*** Opening of Passage shown ***

The display_graph_with_time(entity_id, year) provides a comprehensive way to visualize corporate structure over time. Due to the limitation of quarto, the visualization is not interactive enough, and could be improved further after migrating to shiny app with a time slider.

*** Close of Passage shown ***

§ Required actions
1) Repeat the passage on the corporate-structure graph, starting at "The display_graph_with_time(entity_id, year)" and ending at "a time slider.", and rename "time slider" to "date slider".
2) Extend the passage on visualizing corporate structure over time, beginning right after its last sentence.
The material that comes next is from a separate source.

*** Opening of Information supplied ***

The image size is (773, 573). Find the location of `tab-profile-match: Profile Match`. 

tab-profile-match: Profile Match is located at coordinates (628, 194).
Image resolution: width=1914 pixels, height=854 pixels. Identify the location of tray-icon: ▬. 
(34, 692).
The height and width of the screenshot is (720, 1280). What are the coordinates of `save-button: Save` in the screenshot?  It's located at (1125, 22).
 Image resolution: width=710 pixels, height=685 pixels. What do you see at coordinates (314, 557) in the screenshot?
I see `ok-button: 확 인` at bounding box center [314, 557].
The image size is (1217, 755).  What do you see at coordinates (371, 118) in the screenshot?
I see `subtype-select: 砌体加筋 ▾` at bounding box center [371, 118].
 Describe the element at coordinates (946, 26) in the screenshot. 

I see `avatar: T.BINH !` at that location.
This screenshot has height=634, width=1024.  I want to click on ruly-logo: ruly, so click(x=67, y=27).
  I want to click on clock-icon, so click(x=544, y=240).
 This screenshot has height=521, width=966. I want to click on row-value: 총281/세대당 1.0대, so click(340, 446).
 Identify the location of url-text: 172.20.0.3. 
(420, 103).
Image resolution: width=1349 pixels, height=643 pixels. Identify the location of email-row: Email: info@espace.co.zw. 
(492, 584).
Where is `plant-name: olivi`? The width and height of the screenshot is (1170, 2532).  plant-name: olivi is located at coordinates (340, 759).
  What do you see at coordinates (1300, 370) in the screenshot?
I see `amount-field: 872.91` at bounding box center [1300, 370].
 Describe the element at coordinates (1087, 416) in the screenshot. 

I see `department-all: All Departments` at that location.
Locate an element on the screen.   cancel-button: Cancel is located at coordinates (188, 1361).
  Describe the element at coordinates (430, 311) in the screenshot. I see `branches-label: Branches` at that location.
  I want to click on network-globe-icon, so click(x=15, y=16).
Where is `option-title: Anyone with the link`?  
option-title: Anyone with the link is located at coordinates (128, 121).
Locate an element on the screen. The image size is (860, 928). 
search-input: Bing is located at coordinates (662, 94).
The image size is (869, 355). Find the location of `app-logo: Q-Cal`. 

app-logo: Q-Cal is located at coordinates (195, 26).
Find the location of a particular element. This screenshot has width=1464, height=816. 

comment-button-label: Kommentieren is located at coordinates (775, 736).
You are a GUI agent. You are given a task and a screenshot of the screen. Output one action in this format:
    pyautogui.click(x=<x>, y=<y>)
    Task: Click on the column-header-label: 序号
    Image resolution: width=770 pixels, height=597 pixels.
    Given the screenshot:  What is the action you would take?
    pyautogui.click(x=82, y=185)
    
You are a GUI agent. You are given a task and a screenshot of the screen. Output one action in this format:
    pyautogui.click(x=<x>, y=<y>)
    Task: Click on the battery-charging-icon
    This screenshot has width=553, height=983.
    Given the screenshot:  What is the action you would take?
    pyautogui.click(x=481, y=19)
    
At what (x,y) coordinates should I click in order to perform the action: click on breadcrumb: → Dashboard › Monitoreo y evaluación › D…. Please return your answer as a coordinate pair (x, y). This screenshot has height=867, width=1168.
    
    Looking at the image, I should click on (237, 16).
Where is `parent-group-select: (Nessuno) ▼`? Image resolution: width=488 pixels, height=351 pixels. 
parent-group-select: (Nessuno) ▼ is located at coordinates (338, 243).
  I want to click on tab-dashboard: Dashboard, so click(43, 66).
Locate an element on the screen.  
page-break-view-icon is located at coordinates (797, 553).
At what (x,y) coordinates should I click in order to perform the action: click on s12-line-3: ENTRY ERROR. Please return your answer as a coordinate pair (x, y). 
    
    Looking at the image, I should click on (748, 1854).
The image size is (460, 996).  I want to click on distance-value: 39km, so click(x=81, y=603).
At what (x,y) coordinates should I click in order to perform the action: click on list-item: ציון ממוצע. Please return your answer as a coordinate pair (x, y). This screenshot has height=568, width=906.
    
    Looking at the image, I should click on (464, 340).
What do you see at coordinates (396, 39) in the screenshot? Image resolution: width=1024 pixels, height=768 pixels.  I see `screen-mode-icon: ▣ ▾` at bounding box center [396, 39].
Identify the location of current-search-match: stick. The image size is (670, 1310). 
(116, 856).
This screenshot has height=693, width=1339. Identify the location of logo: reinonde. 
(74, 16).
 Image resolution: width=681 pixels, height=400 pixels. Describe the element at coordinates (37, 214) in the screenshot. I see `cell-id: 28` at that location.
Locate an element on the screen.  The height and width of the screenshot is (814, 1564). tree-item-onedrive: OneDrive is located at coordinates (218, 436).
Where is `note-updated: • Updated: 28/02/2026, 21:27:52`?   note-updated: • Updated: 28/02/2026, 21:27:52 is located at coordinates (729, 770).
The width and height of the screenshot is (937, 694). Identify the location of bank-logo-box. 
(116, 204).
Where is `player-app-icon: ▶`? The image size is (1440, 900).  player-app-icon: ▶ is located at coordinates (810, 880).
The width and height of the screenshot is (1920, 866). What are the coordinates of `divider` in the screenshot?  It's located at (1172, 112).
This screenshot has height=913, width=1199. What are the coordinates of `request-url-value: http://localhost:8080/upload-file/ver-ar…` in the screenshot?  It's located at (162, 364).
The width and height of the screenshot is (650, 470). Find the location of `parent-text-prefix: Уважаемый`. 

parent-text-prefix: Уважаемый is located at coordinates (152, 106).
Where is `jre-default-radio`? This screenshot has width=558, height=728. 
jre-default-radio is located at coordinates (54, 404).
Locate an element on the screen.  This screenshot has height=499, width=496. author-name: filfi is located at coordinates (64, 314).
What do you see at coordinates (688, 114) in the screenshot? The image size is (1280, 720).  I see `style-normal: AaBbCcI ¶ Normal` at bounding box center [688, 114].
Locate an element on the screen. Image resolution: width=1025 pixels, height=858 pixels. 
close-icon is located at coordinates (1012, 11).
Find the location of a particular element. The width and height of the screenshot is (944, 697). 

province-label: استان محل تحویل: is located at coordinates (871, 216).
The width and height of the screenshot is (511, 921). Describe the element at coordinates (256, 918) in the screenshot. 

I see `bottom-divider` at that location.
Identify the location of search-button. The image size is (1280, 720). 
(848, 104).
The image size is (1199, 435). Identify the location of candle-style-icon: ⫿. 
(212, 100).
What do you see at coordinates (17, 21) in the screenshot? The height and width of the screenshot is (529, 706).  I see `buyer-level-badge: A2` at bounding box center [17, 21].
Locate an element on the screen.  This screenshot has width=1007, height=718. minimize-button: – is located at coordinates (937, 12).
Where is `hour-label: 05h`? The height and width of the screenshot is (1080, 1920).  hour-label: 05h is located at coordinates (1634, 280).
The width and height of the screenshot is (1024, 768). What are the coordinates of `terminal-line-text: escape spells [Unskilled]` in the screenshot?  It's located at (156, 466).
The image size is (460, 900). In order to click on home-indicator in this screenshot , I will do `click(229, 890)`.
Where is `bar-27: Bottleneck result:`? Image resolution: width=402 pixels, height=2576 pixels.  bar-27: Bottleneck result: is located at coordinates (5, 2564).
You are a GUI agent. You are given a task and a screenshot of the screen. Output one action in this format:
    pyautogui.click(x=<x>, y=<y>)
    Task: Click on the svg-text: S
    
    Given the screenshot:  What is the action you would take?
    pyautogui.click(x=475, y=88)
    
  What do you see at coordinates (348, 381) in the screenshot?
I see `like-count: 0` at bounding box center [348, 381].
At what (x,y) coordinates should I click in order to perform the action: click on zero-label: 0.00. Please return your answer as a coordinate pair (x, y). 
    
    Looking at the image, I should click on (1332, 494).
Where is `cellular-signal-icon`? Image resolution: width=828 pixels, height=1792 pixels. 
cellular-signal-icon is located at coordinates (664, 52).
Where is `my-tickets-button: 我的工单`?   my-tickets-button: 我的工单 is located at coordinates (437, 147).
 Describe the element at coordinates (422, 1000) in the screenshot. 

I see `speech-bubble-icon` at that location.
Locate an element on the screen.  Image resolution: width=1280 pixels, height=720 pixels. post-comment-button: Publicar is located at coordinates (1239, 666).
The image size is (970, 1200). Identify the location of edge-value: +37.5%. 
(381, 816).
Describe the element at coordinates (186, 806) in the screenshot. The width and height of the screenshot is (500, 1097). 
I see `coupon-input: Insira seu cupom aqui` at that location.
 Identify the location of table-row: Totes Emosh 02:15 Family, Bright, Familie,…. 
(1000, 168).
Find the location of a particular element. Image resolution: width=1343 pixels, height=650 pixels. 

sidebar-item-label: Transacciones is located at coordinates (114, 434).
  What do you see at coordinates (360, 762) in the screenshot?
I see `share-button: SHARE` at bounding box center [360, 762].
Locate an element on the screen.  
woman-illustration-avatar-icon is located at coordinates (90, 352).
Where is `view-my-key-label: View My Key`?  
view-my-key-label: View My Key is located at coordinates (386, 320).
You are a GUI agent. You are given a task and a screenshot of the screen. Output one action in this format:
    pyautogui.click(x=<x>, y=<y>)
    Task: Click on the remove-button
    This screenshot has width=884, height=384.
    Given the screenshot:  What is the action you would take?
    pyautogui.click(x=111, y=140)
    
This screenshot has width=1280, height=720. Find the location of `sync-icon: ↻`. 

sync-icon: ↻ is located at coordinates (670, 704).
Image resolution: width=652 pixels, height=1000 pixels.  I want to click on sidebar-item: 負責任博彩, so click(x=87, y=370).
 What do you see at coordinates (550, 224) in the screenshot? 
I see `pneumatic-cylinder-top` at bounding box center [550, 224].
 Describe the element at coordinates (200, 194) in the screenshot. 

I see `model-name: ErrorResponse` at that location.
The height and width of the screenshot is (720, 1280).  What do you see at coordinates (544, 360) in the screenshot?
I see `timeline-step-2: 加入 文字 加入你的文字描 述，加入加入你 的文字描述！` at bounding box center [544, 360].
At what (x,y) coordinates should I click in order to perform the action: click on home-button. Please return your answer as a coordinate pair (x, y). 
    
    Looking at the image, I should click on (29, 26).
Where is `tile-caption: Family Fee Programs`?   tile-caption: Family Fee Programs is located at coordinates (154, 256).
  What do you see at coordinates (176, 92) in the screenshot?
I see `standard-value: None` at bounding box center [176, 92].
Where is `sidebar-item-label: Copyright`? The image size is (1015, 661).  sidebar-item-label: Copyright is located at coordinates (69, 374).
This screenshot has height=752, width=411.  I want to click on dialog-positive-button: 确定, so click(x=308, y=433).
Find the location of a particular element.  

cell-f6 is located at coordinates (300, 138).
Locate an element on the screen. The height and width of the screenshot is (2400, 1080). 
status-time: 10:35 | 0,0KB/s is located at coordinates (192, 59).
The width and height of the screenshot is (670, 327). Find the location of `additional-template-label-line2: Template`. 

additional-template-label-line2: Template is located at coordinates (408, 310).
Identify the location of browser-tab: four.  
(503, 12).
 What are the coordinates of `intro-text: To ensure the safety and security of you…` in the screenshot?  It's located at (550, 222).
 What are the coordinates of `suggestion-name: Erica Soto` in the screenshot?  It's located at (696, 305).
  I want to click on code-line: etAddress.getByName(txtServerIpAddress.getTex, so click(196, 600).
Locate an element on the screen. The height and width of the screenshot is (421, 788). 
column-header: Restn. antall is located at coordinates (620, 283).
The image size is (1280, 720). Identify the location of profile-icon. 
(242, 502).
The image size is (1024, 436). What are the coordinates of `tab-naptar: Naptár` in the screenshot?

*** Close of Information supplied ***

§ Responses to the tasks
1)
The display_graph_with_time(entity_id, year) provides a comprehensive way to visualize corporate structure over time. Due to the limitation of quarto, the visualization is not interactive enough, and could be improved further after migrating to shiny app with a date slider.

2)
In general, the corporate structure for Sharon Moon expands quite significantly from 2020 to 2030. Besides, the related entities (level 1 and level 2 entities) also expands. However, the growing speed slows down after 2030, probably due to slower growth rate when reaching certain capacity, or the growth of the whole business slows down from 2030 to 2035.